If the client wants further visibility for marketing purposes, we can add the company name of the client in the Memo (Text) field.
If the reports do not contain confidential information and the client wants further transparency, we can add to the PCA Trust Statement the Google cloud links to the original reports themselves.
Scan the QR code above into a smartphone or other QR code reader. Verify the resulting digital signature by copying all it’s text, including the Begin / End PGP dashed lines, here: https://keybase.io/verify
When smartphones read the QR code, they also can open the website link embedded in the code. This can introduce a line break after the first Comment: (after –BEGIN PGP MESSAGE–). If this happens, it will interfere with verification by breaking the PGP armor and produce an error. A remedy is to delete the line break (or, first Comment: statement) and resubmit the code to verification.

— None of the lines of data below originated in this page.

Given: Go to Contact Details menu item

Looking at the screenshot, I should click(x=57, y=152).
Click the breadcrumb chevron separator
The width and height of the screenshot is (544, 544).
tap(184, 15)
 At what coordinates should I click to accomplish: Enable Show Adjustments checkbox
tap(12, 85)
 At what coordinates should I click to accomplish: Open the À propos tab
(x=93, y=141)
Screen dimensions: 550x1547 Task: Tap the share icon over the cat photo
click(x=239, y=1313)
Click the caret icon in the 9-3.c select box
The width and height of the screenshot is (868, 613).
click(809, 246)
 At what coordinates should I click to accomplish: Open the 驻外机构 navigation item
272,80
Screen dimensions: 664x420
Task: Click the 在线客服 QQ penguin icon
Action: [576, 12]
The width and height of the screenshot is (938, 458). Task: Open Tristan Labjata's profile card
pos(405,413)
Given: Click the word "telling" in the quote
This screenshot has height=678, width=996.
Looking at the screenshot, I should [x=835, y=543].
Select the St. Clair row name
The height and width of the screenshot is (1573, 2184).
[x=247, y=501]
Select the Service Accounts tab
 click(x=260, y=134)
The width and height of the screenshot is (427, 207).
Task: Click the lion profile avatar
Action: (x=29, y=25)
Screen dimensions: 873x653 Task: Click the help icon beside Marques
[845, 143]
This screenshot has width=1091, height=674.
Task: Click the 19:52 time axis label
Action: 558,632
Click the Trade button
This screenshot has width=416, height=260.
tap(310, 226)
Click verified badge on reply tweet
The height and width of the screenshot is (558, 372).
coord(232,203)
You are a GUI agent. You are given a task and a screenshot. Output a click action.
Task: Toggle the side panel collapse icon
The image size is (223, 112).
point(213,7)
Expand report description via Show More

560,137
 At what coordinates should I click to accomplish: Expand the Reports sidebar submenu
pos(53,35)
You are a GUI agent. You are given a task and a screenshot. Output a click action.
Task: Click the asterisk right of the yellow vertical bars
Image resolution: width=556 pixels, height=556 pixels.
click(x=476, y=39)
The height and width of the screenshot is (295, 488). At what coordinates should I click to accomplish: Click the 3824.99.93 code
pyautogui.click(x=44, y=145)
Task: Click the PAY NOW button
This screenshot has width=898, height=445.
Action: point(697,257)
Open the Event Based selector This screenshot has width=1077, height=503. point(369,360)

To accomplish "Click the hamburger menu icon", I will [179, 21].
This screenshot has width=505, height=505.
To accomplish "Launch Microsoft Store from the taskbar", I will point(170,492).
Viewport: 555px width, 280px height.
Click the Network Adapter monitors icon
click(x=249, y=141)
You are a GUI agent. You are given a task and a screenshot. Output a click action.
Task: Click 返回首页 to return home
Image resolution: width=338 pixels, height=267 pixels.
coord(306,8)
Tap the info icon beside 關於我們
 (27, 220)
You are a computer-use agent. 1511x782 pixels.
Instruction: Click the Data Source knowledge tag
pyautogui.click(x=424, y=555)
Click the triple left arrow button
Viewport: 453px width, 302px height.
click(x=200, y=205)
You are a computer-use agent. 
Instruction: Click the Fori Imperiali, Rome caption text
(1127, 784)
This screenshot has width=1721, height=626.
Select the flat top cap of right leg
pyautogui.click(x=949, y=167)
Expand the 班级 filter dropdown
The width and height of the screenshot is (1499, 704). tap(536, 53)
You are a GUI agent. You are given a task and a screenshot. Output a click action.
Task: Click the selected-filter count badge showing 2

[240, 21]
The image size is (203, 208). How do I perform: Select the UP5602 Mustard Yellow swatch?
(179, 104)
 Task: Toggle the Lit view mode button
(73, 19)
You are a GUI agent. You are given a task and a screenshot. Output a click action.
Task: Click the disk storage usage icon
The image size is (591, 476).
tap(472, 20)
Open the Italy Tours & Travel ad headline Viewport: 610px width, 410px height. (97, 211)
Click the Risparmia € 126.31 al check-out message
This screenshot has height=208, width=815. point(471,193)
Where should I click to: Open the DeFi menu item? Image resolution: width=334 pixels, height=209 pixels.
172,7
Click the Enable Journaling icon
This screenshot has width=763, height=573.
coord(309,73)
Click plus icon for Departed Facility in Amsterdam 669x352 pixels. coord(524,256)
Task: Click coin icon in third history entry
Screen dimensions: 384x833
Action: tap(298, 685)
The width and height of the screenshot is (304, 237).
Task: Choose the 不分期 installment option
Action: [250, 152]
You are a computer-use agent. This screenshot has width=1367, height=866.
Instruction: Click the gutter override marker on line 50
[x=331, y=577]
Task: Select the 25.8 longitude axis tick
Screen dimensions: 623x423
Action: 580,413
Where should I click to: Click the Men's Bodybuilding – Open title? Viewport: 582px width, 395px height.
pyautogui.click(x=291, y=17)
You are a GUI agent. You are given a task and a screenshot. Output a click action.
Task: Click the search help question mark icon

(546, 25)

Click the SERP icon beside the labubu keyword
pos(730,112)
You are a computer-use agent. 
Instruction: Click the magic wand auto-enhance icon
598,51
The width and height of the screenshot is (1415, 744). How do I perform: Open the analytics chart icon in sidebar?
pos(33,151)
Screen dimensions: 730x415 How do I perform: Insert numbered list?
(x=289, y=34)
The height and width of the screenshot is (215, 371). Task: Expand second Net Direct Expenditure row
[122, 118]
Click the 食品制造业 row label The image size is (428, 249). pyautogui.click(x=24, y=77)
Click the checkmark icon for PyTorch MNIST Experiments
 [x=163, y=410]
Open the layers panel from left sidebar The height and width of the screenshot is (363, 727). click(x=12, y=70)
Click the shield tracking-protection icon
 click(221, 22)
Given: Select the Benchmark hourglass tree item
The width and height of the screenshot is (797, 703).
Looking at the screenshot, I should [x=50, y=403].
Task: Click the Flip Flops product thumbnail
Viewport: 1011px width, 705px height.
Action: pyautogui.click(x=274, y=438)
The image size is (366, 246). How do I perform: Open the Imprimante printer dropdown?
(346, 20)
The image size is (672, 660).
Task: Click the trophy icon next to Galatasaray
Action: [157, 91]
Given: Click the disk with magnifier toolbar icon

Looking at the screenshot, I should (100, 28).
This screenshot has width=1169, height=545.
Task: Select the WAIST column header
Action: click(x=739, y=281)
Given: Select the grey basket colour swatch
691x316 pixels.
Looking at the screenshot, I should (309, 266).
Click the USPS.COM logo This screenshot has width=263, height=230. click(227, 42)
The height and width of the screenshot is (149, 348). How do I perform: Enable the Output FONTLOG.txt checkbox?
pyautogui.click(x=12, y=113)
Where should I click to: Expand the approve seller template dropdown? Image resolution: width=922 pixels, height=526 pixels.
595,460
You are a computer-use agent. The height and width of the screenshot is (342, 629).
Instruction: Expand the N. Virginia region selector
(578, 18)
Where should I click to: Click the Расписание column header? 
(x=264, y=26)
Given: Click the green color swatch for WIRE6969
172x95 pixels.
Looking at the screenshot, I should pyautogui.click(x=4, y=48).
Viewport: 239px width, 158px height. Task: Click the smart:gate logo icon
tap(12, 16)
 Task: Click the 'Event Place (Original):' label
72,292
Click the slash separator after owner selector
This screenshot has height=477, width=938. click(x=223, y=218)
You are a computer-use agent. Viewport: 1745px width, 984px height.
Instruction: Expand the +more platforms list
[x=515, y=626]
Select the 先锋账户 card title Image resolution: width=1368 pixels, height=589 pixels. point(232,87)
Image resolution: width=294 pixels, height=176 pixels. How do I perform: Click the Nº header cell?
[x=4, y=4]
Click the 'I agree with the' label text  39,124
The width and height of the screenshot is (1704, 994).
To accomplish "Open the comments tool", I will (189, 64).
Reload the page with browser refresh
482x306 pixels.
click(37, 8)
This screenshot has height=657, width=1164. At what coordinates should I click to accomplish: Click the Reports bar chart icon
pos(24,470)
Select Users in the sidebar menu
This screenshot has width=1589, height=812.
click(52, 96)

Once verified, it will reveal the unique SHA-256 checksum of the PCA Trust Statement PDF file: 98a8e5842044d8e32ab04c46684b0366db49506bf601e9b188bc50e375130c8e
You can verify the SHA-256 checksum of your copy of the PCA presentation file by running the Windows certUtil utility from a Windows command prompt on your computer (certUtil -hashfile pathToFileToCheck SHA256).
To cryptographically prove the integrity and authenticity of the statements contained in the PCA Trust Statement file, it has been checksummed (using the SHA-256 algorithm) and the checksum digitally signed by PCA using an unique PGP key. The PGP key used for signing this PCA Trust Statement file is currently the unique PGP key of the Founder of PCA. This key uses RSA 4096-bit encryption and is extremely secure. The key and its revocation certificates are securely managed.
Similarly, the blockchain (Stellar) used to store the public statements applies industry standard cryptography and is extremely difficult to attack (it is, after all, used for storing and transferring money). It is used by IBM and others. However, PCA is not restricted to using Stellar. Other blockchains can be used too.
The PCA reports produced by PCA for the client are based on relevant data provided to PCA by the client. The accuracy of this data is the responsibility of the client, not PCA. And, the client is aware that customers and government agencies could verify the accuracy of this data with the client.